(Records from a dataset)
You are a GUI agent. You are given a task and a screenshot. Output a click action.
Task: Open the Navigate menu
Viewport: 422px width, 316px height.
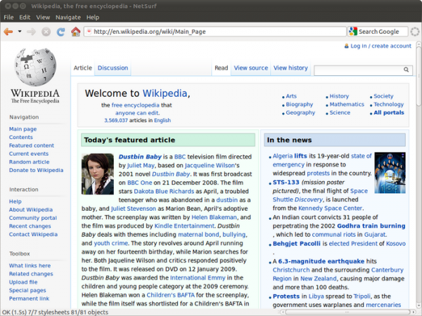coord(68,16)
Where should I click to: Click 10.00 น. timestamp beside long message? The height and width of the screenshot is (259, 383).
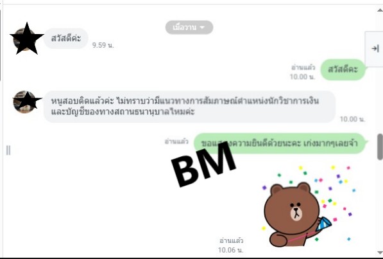[352, 120]
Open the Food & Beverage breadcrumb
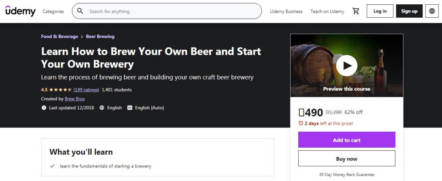The image size is (442, 181). coord(60,37)
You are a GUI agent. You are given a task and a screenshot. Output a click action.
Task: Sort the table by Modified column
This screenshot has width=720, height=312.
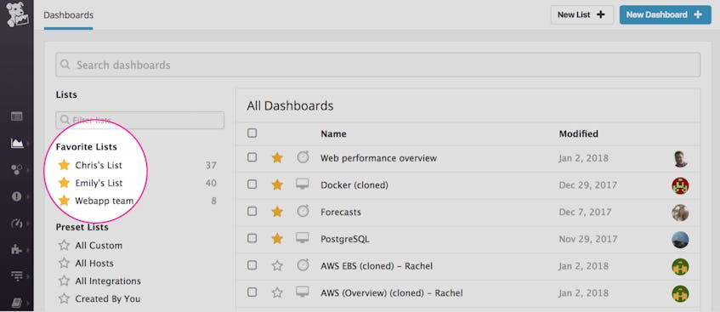(579, 133)
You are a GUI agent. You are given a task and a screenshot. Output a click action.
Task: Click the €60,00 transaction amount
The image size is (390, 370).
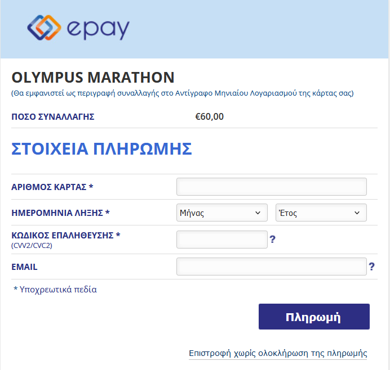tap(210, 116)
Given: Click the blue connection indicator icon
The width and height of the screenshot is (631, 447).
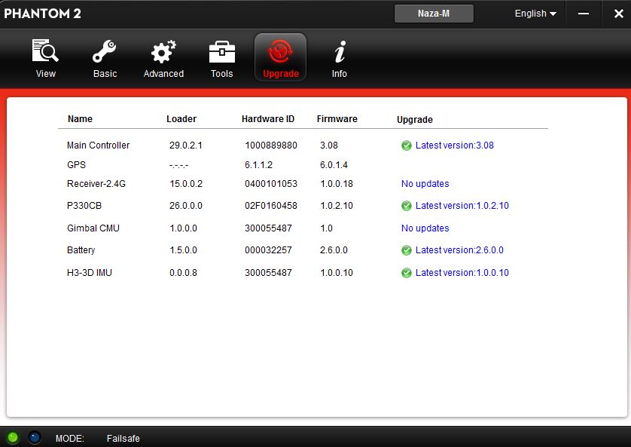Looking at the screenshot, I should 35,437.
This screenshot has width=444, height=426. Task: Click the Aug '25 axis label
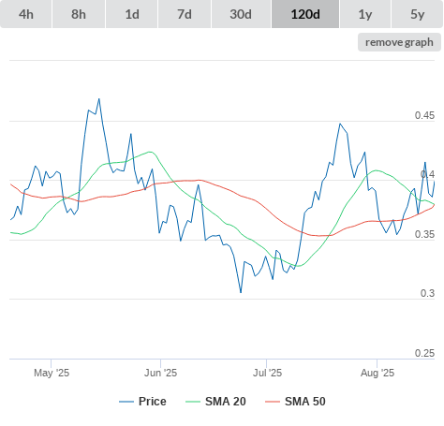pyautogui.click(x=377, y=373)
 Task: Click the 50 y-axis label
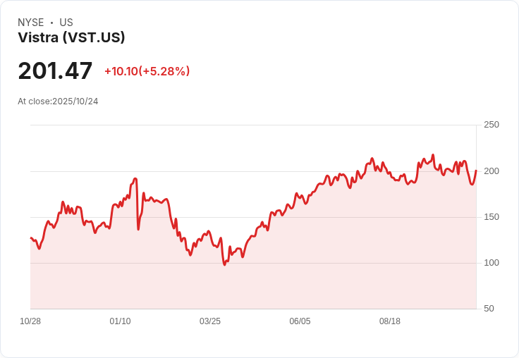tap(489, 309)
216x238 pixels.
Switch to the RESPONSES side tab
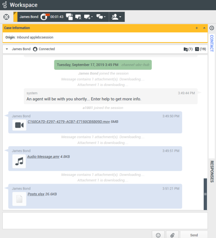pos(212,171)
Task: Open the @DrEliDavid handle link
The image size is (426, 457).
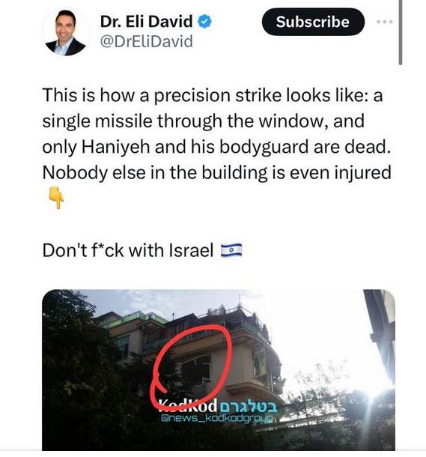Action: 147,41
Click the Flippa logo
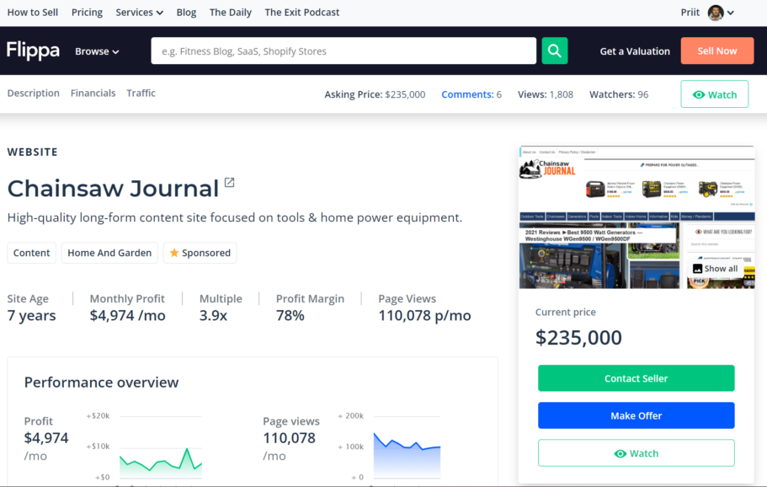The image size is (767, 487). coord(34,51)
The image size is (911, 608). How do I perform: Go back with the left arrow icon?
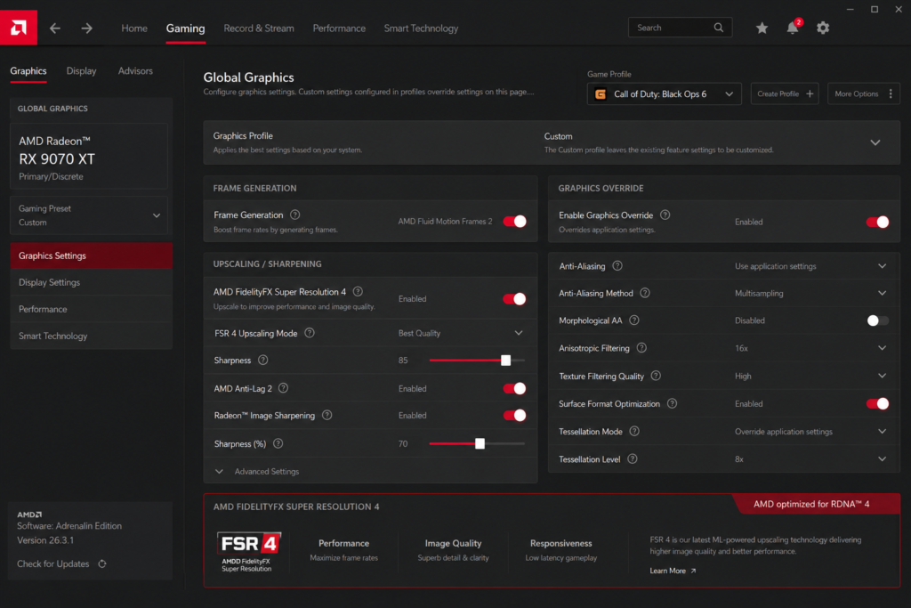click(54, 28)
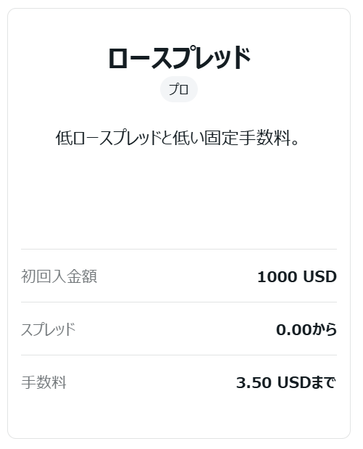Click the blank card area below 手数料 row
Viewport: 363px width, 449px height.
tap(179, 415)
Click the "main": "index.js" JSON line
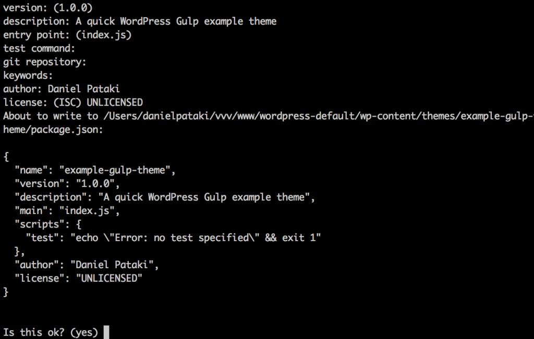The height and width of the screenshot is (339, 534). [x=68, y=211]
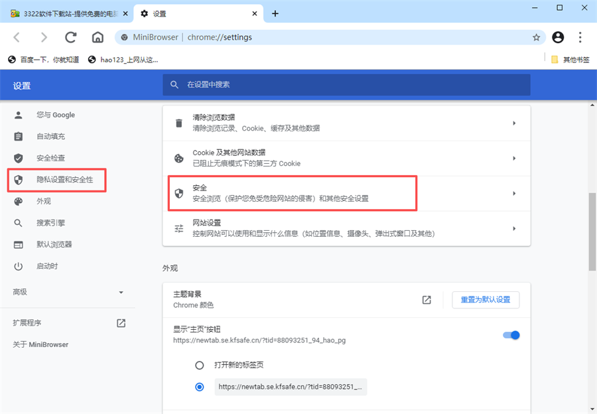Click the page reload icon

[70, 38]
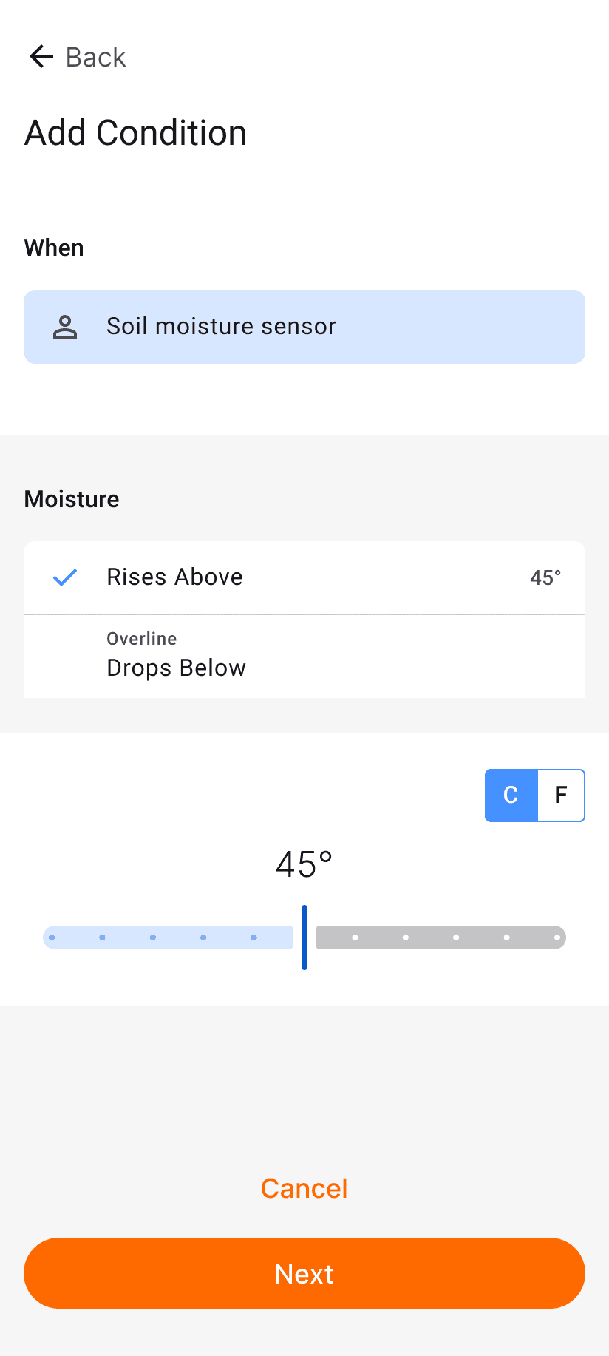The width and height of the screenshot is (609, 1356).
Task: Cancel adding the condition
Action: [x=305, y=1188]
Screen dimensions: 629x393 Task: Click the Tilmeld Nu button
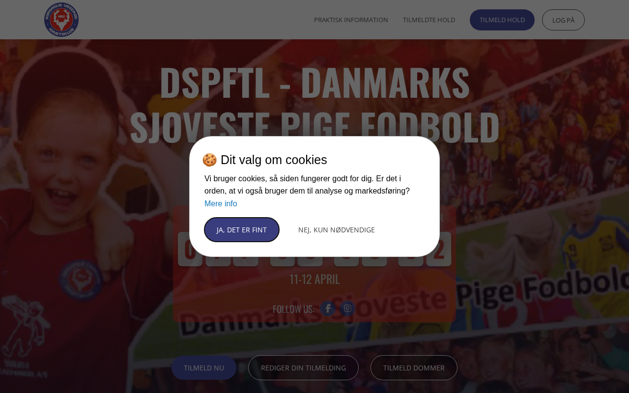204,367
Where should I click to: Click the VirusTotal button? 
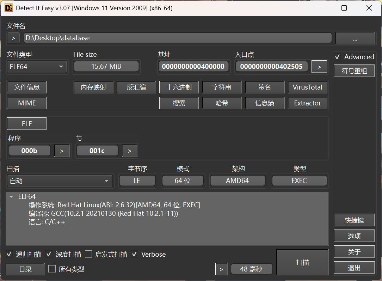307,87

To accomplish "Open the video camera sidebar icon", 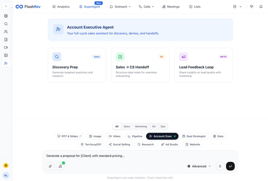I will (x=6, y=48).
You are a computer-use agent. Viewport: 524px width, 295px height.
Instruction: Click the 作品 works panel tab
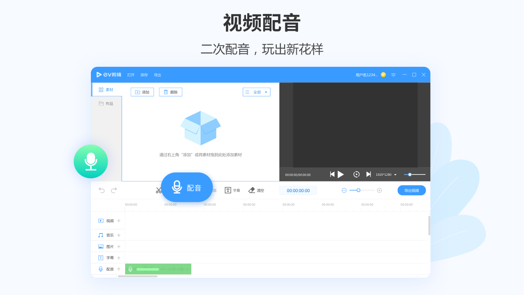106,103
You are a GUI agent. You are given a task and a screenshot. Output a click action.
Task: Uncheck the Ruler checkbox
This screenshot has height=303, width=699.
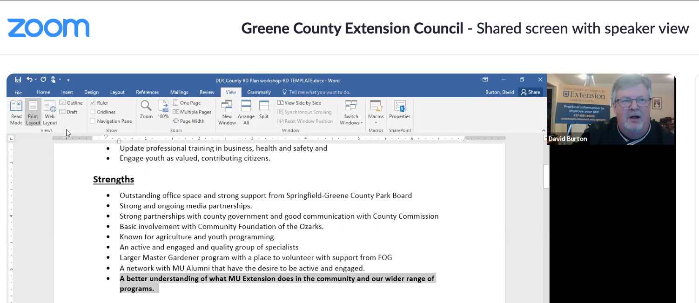click(93, 103)
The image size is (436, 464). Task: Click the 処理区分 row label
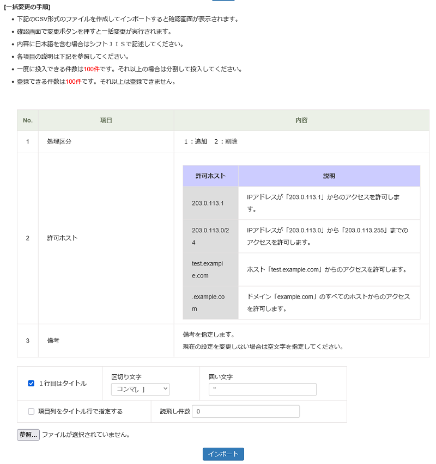pos(59,141)
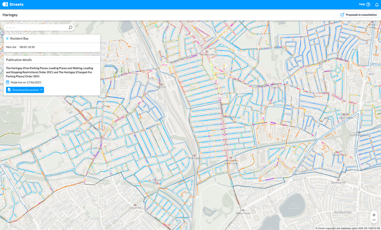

• [The problem] Omit all pictures, and repeat exactly the lines from the line containing "This screenshot has height=303, width=699." through the end of the data.

• [Task answer]
This screenshot has height=303, width=699.
click(93, 103)
The image size is (436, 464). Task: Click the 処理区分 row label
pos(59,141)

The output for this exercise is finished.